• Article
⟨

A tactical officer had instructed Chamberlain to bury the remains of a Marine discovered in a bomb crater on March 25, 1968, in the jungles southwest of Da Nang. Chamberlain’s book, released five decades after the episode, tells the story surrounding the order and the ramification that would be felt for years afterward. 

Chamberlain didn’t talk much about the war after he was honorably discharged as a captain and returned to his home state of Wyoming. But he remained haunted by the experience. 

It wasn’t until a few weeks ago that he learned his men had even discussed killing him over the order. 

“But I did know how dishonored they felt and betrayed and abandoned,” he said. “Because that’s the only hope we had. If something happened to us, our remains would be sent home to our families.” 

For nearly 50 years after he reported the order, he knew nothing about a legal military investigation into the matter, which went “clear to the president, President Johnson,” he said. 

“The burial issue unbeknownst to me, until I wrote this book, included President Johnson, the secretary of the Navy, commandant of the Marine Corps, and Sen. Bobby Kennedy just before he was assassinated also became involved,” he said. 

That was one of the things he discovered as he worked on an investigation of his own with help from forensic investigator Paul Semone. 

“And what our investigation was and what I was looking for was to be able to prove that I was ordered to bury that Marine,” he said. 

Chamberlain decided to write “Bury Him: A Memoir of the Viet Nam War” after a conversation with one of his former students he’d coached, Torrington veterinarian Brent Kaufman. They were working on one of Chamberlain’s cows in 2015, laughing and joking about the old days at La Grange High School. 

“And then all of a sudden his mood just entirely changed, and he said he always wondered why I was so mad and angry all the time,” Chamberlain said. “And quite frankly, it hit me like a ton of bricks. And I thought about that for three or four months, and that led me to decide to write this book.” 

Chamberlain wanted answers himself to questions that had tormented him for decades. Another reason he wrote the book is to bring assurance to Marines everywhere that their officers should never betray them, he said. 

“One other is to emphasize to men and women of all branches of the military that they should be able to have the confidence that they’ll never be left behind.” 

In his retelling of the incident, Chamberlain stated the second platoon of his company discovered the body after the company was sent to reinforce another group of Marines because they were in danger of being overrun.

⟩

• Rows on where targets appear
⟨

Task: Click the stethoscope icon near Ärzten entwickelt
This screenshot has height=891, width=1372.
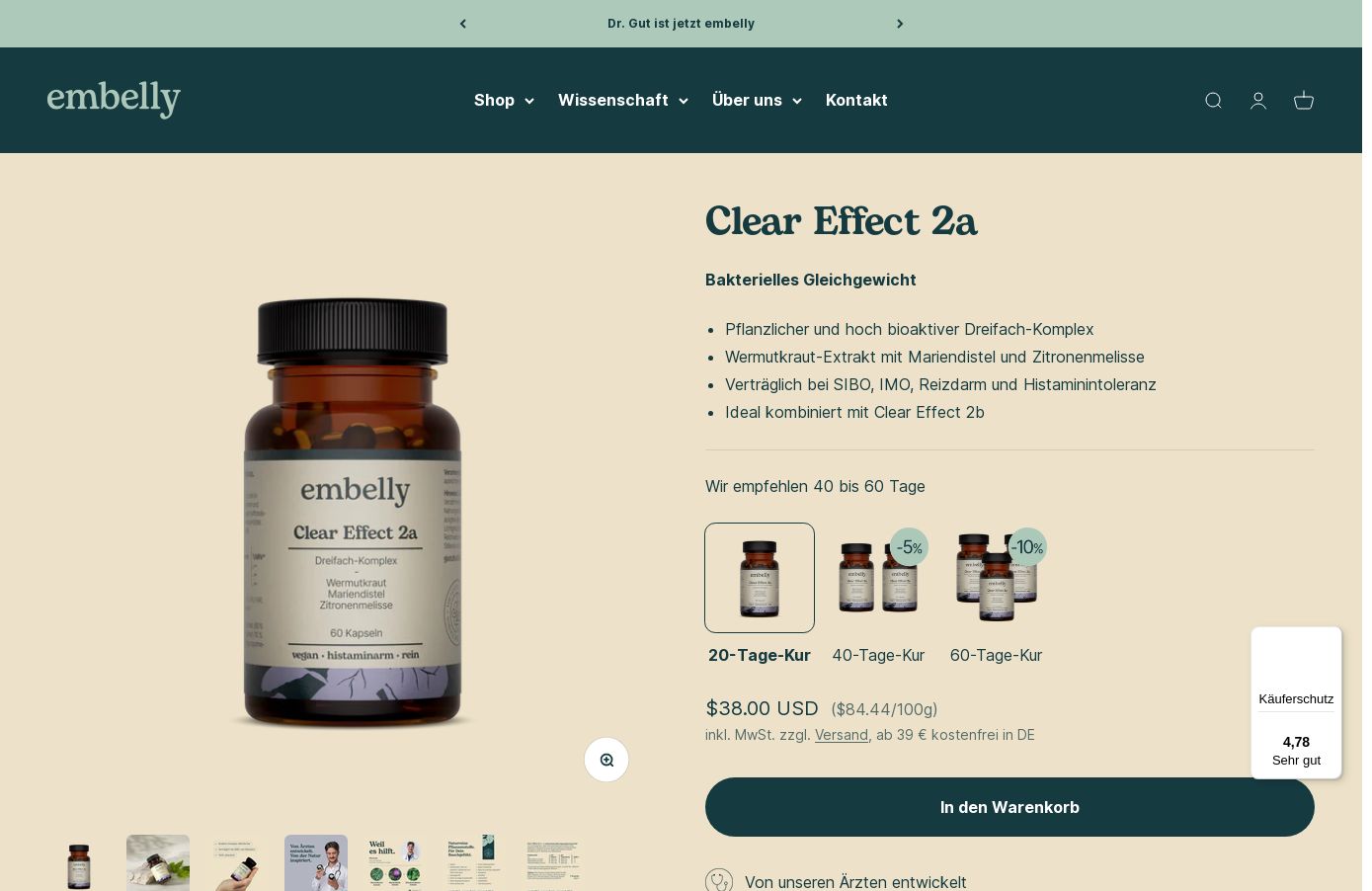Action: pos(719,881)

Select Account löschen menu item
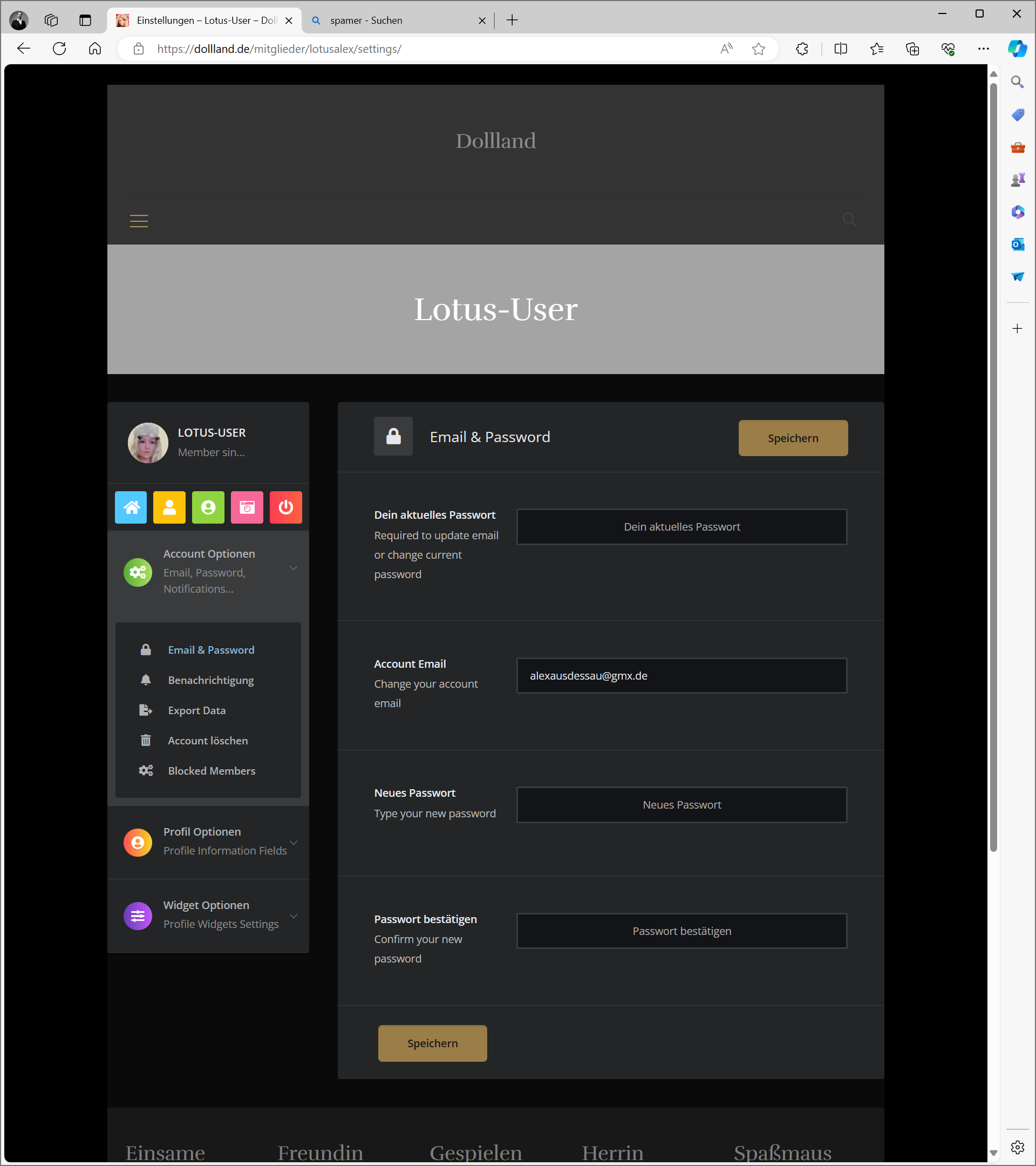point(208,741)
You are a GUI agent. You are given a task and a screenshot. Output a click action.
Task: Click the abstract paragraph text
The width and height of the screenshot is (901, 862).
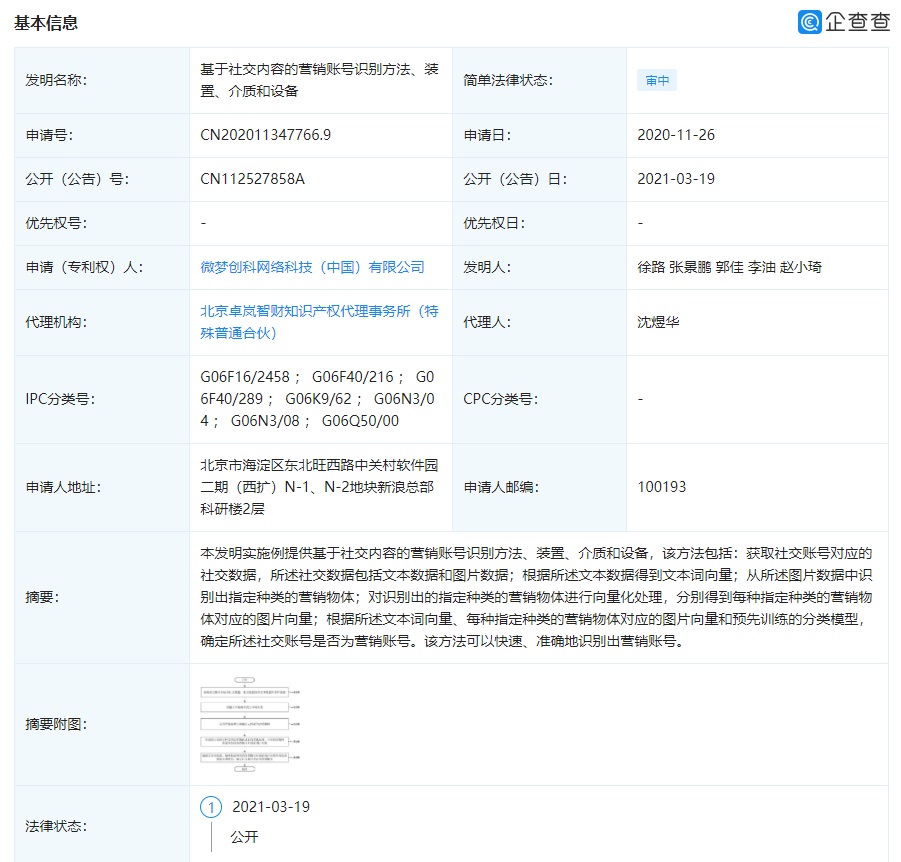[x=537, y=597]
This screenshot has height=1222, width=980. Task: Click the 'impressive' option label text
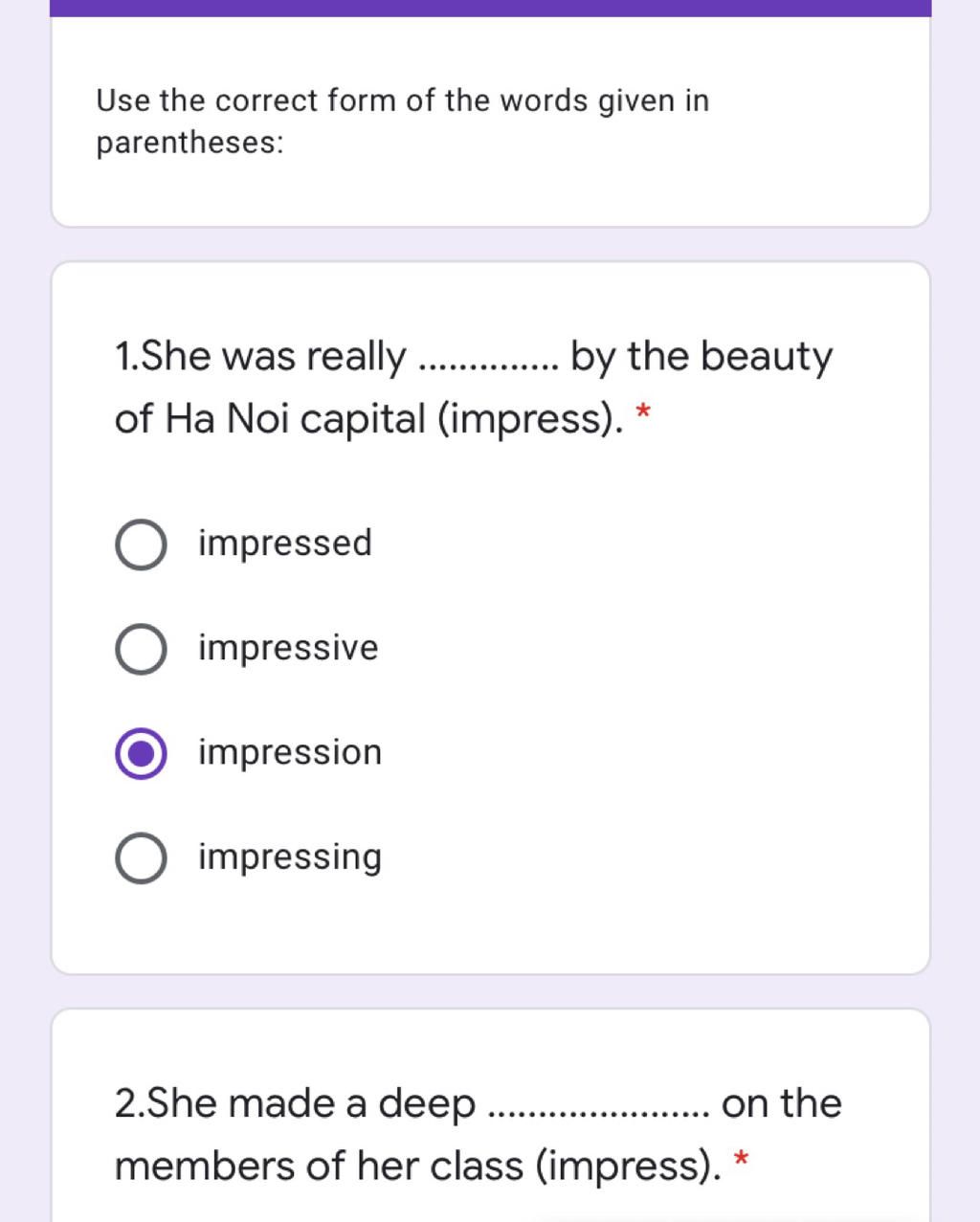(288, 648)
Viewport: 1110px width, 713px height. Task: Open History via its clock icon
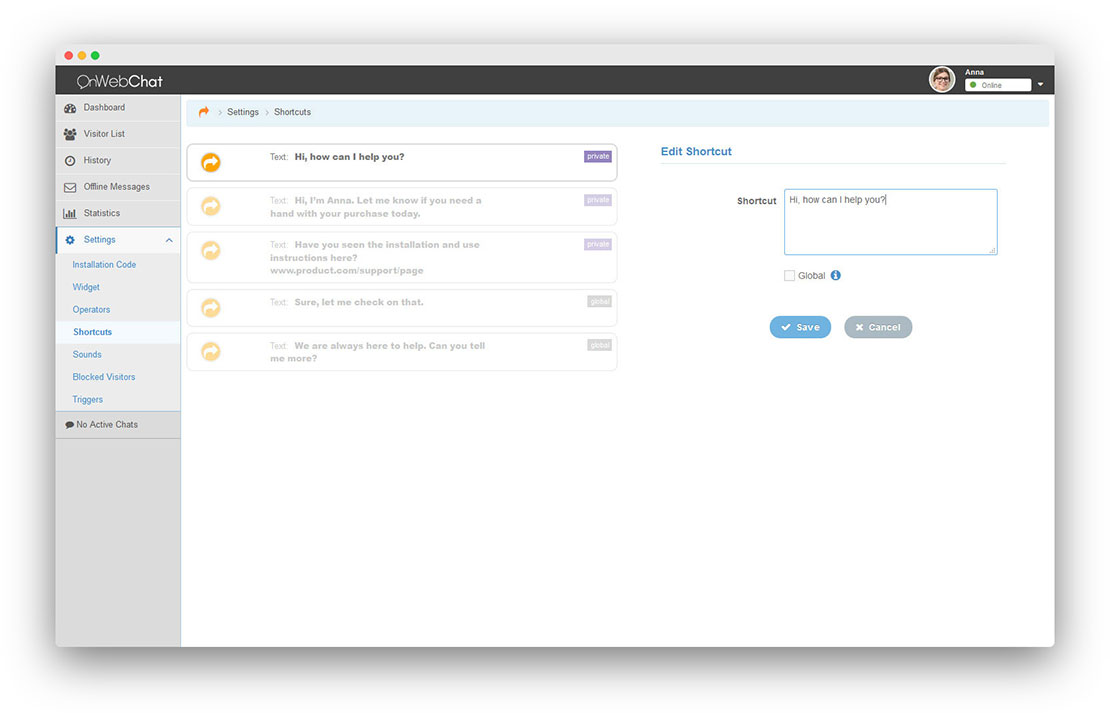[x=69, y=160]
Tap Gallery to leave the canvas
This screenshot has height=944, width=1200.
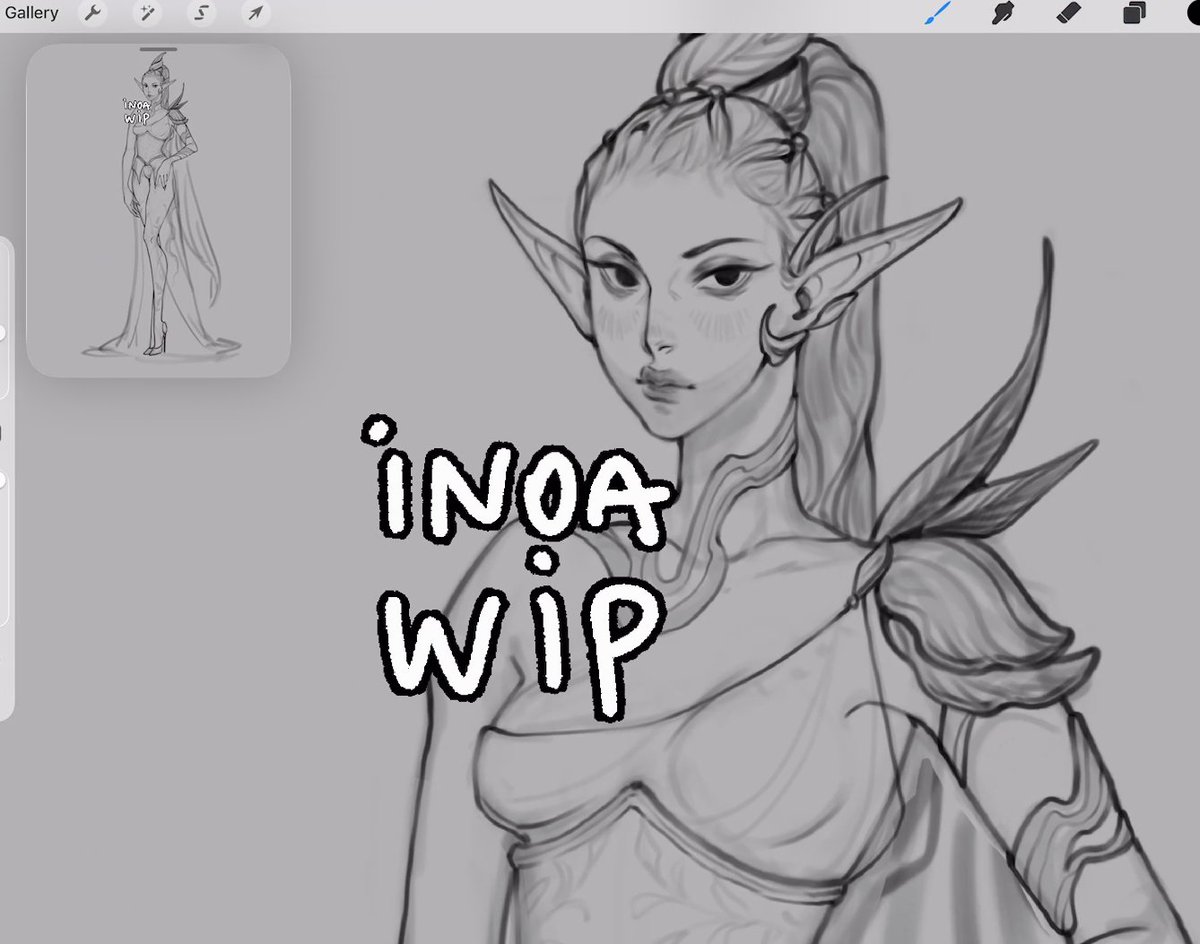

⟩

• Your tasks
A - Summarize the article about Chamberlain's memoir in two sentences.
B - Rename "screenshot" to "capture" everywhere in the records, keeping everything else as it is. Omit the pictures from your answer.
The article and the records are unrelated pieces of material.

• Final answers
A - On March 25, 1968, a tactical officer instructed Chamberlain to bury the remains of a Marine found in a bomb crater southwest of Da Nang, and five decades later his book "Bury Him: A Memoir of the Viet Nam War" told the story around that order and its lasting ramifications. Chamberlain decided to write it after a 2015 conversation with his former student Brent Kaufman, and in investigating with forensic investigator Paul Semone he learned that the burial issue had reached President Johnson, the secretary of the Navy, the commandant of the Marine Corps and Sen. Bobby Kennedy.

B -
Task: Click the stethoscope icon near Ärzten entwickelt
This capture has height=891, width=1372.
Action: pos(719,881)

Select Account löschen menu item
point(208,741)
You are a GUI agent. You are given a task and a capture. Output a click action.
Task: Click the abstract paragraph text
The width and height of the capture is (901, 862).
[x=537, y=597]
This capture has height=1222, width=980. Task: Click the 'impressive' option label text
(288, 648)
Viewport: 1110px width, 713px height. Task: Open History via its clock icon
[x=69, y=160]
Tap Gallery to leave the canvas
This capture has height=944, width=1200.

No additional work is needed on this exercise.